I thought of Eugene Peterson, who bore no fear about dying, and John Piper, who is in his seventies and seems to take more joy in his Lord each year. I thought of dear, older friends who have taught me the melody of courage and given me space to sing it back, however quaveringly, again and again.
Another wave of contentment came at the thought of following in these footsteps, and dying “in harness.” I am not always content at how I have gone about the jubilant work of being loved, of knowing Christ and making Him known, but I am content and shall ever be content to be found going about this work whenever the call Home comes.
I love a simple statement by Elisabeth Elliot that was shared at her memorial service: “I’m a handmaiden of the Lord. That’s… really all I want to be.”
This ambitious contentment was the gift that was quietly cultivated in me in the days leading up to Easter Sunday.
I do know that this spring will come to maturity and give way to autumn and winter again, and I know that moments of worry or dread may rise from time to time as I pass through my own seasons.

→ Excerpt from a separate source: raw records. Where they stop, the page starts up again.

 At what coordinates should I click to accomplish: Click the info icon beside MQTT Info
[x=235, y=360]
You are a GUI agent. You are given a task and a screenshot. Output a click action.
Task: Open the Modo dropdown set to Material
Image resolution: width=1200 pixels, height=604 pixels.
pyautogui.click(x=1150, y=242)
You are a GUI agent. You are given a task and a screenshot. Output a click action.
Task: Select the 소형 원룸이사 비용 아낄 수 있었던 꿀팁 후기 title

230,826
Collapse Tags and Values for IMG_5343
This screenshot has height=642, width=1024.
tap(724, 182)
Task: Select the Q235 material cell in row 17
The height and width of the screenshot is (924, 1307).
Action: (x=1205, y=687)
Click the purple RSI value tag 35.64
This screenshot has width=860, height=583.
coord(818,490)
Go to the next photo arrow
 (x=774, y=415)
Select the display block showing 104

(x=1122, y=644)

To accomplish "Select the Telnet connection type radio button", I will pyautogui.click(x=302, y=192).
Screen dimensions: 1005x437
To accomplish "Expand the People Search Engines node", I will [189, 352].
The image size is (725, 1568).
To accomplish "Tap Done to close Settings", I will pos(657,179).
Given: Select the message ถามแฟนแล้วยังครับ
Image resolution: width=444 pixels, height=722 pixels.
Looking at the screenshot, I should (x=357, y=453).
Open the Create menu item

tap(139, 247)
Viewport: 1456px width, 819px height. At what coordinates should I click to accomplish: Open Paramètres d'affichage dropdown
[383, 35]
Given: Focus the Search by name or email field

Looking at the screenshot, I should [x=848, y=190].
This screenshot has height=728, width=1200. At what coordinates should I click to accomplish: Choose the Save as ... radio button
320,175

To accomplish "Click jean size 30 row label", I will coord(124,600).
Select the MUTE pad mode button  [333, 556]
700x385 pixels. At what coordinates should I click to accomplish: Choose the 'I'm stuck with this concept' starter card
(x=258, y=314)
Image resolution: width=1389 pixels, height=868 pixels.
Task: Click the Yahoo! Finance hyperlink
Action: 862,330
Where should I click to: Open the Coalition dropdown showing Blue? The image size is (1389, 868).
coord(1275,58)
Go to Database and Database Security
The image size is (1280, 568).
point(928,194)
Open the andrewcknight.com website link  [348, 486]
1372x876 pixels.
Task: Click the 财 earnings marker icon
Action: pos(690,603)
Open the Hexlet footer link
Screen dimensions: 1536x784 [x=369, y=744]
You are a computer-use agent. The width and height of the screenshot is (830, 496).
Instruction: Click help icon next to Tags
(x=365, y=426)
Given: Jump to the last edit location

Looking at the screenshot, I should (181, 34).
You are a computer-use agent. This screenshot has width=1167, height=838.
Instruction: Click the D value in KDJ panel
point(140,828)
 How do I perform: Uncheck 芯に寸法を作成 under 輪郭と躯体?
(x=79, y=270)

But “I know whom I have believed,” and I am not afraid now concerning the life I live. Ascertaining its place in His hand has made me able to go about my work and tasks with cheer in my heart — to welcome the beauty of the day no matter what else it brings — to be so very glad of the work that is going on in every corner of the harvest. To go forward in peace.
In C. S. Lewis’ The Voyage of the Dawn Treader, the crew of the expeditionary ship finds itself locked in the darkness surrounding the Island Where Dreams [Not Daydreams] Come True. Amid the sailors’ mounting horror and paralyzing dread of horrors, an albatross comes to guide them out into the sunlight and the open sea. This is a favorite passage of many, and the origin of the oft-quoted life-giving phrase, “Courage, dear heart.” But before the American edition was released for the first time, Lewis revised the chapter and added this glorious description:
And just as there are moments when simply to lie in bed and see the daylight pouring through your window and to hear the cheerful voice of an early postman or milkman down below and to realise that it was only a dream: it wasn’t real, is so heavenly that it was very nearly worth having the nightmare in order to have the joy of waking, so they all felt when they came out of the dark.
These words reflect the way I feel upon coming out into the light of this celebration of the Resurrection. I have a great talent for steering aimlessly in circles in the cold darkness of my fears. But to wake up from them — though the voyage continues and uncharted waters still lie ahead — to wake up from them and realize afresh that the great reality is that Christ is risen, and that He has “delivered all those who through fear of death were subject to lifelong slavery” (Heb. 2:15)… this is joy indeed for the blinded and addled voyager.
This is the joy of the Eastertide soul.
Amy, though I’m reading this long after Easter Monday, it still very much resonated–the fear, the misery and relief of confession, the wonder and joy of finding myself beloved anyway. Oh, how I needed to read this today. Thank you thank you for such a beautifully articulate reminder of the things I am so quick to forget.
Your kindness and thoughtfulness are perfectly timed for me as well, Kimberlee! Thank you for taking the time to leave such honest and generous words.